Small changes to doc and **kwargs

stefanradev93 · stefanradev93 · commit 70cc5018a47d · 2023-09-18T18:01:59.000-04:00
diff --git a/README.md b/README.md
@@ -103,7 +103,7 @@ the model-amortizer combination on unseen simulations:
 new_sims = trainer.configurator(generative_model(500))
 
 # Obtain 100 posteriors draws per data set instantly
-posterior_draws = amortized_posterior.sample(new_sims, n_samples=250)
+posterior_draws = amortized_posterior.sample(new_sims, n_samples=100)
 
 # Diagnoze calibration
 fig = bf.diagnostics.plot_sbc_histograms(posterior_draws, new_sims['parameters'])
@@ -207,7 +207,7 @@ meta_model = bf.simulation.MultiGenerativeModel([model_m1, model_m2])
 Next, we construct our neural network with a `PMPNetwork` for approximating posterior model probabilities:
 
 ```python
-summary_net = bf.networks.DeepSet()
+summary_net = bf.networks.SetTransformer(input_dim=2)
 probability_net = bf.networks.PMPNetwork(num_models=2)
 amortized_bmc = bf.amortizers.AmortizedModelComparison(probability_net, summary_net)
 ```
diff --git a/bayesflow/default_settings.py b/bayesflow/default_settings.py
@@ -73,7 +73,7 @@ def __init__(self, meta_dict: dict, mandatory_fields: list = []):
 }
 
 
-DEFAULT_SETTING_DENSE_INVARIANT = {"units": 64, "activation": "relu", "kernel_initializer": "glorot_uniform"}
+DEFAULT_SETTING_DENSE_DEEP_SET = {"units": 64, "activation": "relu", "kernel_initializer": "glorot_uniform"}
 
 
 DEFAULT_SETTING_DENSE_RECT = {"units": 256, "activation": "swish", "kernel_initializer": "glorot_uniform"}
diff --git a/bayesflow/summary_networks.py b/bayesflow/summary_networks.py
@@ -198,8 +198,8 @@ def __init__(
         features from an input set using a set of seed vectors (typically one for a single summary) with ``summary_dim``
         output dimensions.
 
-        Recommnded: When using transformers as summary networks, you may want to use a smaller learning rate
-        during training, e.g., setting ``default_lr=1e-5`` in a ``Trainer`` instance.
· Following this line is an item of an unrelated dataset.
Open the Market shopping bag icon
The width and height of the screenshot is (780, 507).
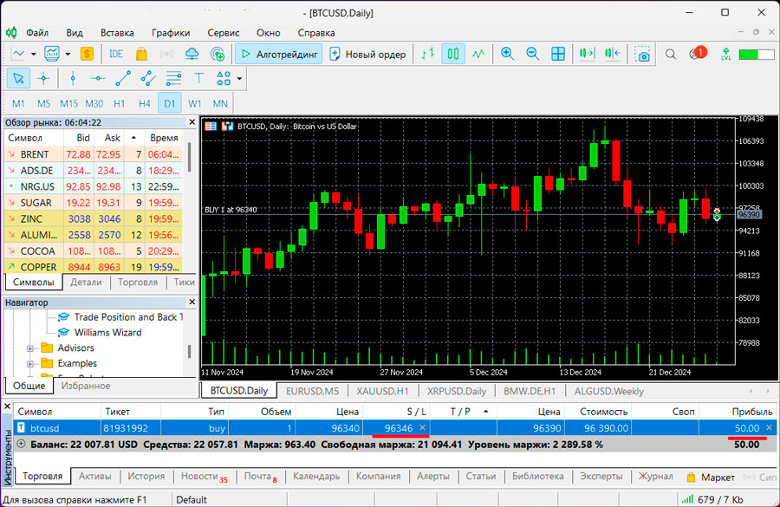click(141, 54)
+        Recommended: When using transformers as summary networks, you may want to use a smaller learning rate
+        during training, e.g., setting ``default_lr=1e-4`` in a ``Trainer`` instance.
 
         Parameters
         ----------
@@ -211,7 +211,7 @@ def __init__(
 
             ``attention_settings=dict(num_heads=4, key_dim=32)``
 
-            You may also want to include dropout regularization in small-to-medium data regimes:
+            You may also want to include stronger dropout regularization in small-to-medium data regimes:
 
             ``attention_settings=dict(num_heads=4, key_dim=32, dropout=0.1)``
 
@@ -235,7 +235,7 @@ def __init__(
             The number of self-attention blocks to use before pooling.
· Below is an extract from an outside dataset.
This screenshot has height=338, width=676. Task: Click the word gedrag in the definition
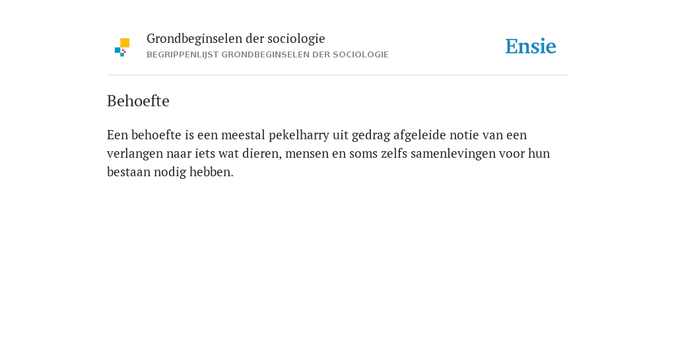pos(371,135)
         num_inducing_points  : int or None, optional, default: 32
             The number of inducing points. Should be lower than the smallest set size.
-            If ``None`` selected, a vanilla self-attenion block (SAB) will be used, otherwise
+            If ``None`` selected, a vanilla self-attention block (SAB) will be used, otherwise
             ISAB blocks will be used. For ``num_attention_blocks > 1``, we currently recommend
             always using some number of inducing points.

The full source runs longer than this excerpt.